Caminhando com as próprias pernas
O tempo passou, Daniel casou, teve cinco filhos. A mais velha está com 15 anos e, felizmente, vivem uma realidade muito diferente daquela que ele viveu nas ruas da cidade, o que emociona Daniel. Estudam e estão se encaminhando. Depois de 24 anos trabalhando na Banca 26 o hoje adulto Daniel resolveu que era hora de “andar com as próprias” pernas e seguir o caminho que o “padrinho” Ademir lhe abriu.
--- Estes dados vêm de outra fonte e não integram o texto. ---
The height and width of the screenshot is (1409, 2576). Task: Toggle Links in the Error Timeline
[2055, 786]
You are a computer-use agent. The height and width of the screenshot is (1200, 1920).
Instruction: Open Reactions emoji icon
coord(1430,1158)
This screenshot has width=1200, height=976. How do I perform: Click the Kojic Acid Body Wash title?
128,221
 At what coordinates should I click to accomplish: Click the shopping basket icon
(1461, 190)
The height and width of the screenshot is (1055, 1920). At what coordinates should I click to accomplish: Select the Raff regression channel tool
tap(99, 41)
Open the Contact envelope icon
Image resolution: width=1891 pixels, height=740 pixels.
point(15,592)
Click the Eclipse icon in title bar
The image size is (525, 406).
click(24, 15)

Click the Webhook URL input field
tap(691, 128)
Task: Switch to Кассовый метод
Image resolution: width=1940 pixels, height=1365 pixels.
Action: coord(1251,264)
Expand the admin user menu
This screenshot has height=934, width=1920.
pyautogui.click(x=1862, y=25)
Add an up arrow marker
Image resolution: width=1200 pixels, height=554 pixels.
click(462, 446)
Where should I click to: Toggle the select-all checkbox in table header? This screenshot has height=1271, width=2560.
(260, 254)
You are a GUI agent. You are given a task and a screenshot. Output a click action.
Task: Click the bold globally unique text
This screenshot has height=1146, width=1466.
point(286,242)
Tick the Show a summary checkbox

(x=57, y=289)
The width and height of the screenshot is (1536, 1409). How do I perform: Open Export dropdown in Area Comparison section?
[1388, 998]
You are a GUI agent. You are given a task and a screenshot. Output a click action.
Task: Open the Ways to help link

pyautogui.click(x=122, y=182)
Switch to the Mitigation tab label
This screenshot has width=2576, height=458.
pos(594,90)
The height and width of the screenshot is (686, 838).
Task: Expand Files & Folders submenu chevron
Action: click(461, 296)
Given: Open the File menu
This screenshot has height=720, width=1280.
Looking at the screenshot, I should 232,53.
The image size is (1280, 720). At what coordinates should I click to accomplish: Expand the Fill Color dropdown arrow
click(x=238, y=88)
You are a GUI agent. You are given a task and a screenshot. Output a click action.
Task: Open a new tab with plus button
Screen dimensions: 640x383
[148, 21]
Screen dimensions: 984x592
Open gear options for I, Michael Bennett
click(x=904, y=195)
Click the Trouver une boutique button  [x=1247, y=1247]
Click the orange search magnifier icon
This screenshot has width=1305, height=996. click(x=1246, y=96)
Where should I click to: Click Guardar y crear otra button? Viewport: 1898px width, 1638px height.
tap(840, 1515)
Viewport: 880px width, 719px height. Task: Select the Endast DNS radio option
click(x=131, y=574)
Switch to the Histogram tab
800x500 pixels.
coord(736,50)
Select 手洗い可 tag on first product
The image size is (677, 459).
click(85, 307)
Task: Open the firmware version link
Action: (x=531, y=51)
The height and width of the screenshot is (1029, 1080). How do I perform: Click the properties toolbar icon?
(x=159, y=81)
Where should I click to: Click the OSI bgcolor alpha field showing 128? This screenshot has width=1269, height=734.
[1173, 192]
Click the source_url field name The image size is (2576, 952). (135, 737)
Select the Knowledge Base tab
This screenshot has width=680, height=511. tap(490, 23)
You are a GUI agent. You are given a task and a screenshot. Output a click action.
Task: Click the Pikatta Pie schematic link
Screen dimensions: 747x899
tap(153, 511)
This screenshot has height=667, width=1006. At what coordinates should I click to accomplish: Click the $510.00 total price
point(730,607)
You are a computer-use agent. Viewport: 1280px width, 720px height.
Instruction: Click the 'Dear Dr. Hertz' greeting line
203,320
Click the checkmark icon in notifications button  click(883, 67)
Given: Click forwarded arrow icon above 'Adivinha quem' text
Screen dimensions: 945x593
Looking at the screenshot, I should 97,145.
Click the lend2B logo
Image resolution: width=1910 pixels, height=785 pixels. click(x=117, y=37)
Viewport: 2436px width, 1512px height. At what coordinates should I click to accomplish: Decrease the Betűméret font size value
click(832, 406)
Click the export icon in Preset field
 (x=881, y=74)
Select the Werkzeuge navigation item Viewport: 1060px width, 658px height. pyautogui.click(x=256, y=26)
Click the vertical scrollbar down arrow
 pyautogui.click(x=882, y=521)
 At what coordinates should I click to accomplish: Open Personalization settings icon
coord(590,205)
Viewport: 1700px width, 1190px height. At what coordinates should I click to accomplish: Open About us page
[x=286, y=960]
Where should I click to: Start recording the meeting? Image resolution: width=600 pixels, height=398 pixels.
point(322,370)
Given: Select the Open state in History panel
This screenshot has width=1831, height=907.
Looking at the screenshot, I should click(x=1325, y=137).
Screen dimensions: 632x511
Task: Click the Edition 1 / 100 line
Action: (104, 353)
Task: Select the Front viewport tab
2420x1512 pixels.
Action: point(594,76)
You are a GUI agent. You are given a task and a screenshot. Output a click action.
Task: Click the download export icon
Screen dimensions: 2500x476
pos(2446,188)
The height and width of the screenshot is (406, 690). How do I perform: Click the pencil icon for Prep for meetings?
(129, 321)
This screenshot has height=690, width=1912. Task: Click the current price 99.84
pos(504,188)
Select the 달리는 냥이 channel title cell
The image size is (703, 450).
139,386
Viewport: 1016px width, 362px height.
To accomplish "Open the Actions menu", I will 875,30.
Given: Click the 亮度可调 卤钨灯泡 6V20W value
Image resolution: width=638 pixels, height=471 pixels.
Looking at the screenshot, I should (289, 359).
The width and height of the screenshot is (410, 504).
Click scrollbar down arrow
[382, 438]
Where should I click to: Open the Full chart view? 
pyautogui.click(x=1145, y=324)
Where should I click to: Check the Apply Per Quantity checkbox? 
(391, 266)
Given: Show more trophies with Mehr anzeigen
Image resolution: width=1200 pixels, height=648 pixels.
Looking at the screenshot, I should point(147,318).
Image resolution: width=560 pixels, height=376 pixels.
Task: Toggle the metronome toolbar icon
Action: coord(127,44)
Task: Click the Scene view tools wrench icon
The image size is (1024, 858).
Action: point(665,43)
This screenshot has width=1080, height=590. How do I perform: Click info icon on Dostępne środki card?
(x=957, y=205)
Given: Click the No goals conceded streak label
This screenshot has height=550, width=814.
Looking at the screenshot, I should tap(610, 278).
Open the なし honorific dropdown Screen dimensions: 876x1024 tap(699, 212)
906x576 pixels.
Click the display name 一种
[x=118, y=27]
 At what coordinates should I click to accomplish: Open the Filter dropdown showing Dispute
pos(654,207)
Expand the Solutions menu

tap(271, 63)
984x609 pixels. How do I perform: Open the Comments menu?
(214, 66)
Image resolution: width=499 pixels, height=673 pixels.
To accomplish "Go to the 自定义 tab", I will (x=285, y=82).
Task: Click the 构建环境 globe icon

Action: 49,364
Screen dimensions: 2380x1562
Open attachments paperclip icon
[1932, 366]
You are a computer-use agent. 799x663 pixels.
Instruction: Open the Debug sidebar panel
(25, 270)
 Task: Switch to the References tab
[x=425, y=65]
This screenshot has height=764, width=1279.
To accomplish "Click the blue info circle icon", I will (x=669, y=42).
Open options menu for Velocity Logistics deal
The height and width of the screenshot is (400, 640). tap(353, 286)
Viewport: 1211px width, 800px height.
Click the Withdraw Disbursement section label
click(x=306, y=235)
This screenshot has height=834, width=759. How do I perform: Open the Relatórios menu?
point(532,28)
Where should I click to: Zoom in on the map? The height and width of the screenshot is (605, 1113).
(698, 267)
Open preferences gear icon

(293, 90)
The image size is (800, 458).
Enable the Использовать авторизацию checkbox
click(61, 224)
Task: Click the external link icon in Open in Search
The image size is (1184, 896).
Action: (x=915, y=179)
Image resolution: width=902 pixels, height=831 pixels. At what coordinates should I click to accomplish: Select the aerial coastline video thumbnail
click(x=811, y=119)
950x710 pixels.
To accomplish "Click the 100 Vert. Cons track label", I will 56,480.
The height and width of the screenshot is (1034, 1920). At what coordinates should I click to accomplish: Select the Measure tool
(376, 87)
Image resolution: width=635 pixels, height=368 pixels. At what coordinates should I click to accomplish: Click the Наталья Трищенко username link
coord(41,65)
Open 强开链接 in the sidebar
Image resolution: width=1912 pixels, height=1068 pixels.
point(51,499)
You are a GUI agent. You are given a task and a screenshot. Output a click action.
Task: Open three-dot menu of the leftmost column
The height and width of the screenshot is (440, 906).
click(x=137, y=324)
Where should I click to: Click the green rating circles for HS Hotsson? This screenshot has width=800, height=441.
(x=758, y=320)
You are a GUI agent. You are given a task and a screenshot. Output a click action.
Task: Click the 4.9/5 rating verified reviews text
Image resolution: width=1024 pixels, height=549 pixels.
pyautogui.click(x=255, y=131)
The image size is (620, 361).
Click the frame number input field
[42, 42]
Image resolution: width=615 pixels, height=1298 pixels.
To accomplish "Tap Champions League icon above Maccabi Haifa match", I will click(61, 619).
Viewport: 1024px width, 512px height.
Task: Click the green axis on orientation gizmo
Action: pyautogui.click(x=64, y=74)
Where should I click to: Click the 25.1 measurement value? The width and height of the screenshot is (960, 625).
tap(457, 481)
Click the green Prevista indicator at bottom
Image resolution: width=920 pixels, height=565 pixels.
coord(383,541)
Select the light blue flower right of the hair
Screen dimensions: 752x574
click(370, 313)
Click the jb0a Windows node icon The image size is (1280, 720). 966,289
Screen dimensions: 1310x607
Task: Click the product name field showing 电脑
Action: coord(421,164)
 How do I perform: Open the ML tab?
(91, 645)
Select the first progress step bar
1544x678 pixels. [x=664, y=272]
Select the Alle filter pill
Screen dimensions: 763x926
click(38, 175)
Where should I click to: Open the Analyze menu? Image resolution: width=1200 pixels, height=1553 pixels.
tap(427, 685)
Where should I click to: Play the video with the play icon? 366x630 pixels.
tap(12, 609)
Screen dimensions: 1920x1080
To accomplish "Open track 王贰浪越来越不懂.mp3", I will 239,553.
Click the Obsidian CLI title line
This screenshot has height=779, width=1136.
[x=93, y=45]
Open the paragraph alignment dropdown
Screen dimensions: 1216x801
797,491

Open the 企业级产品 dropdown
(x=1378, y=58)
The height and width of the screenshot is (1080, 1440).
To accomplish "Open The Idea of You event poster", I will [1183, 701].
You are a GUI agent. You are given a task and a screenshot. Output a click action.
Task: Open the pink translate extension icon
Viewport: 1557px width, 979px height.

Depois de alguns acordos, saiu da 26 e foi para a Banca do Holandês, onde está há pouco mais de um ano. Mas não esquece jamais da generosidade daquele que lhe estendeu a mão e que levava o mascote do time no porta-mala do carro para os jogos de futebol. “Sou um cara abençoado”, diz Daniel, reconhecendo que a vida poderia ter lhe reservado o pior, de menino de rua, uma presa fácil para o crime e para as drogas, destino de tantos outros meninos com que conviveu na rua. “Com trabalho a gente conquista. As coisas que vão compensar são as coisas que você fez de bom”, filosofa ele. E é por isto que Ademir se sente hoje, com certeza, recompensado.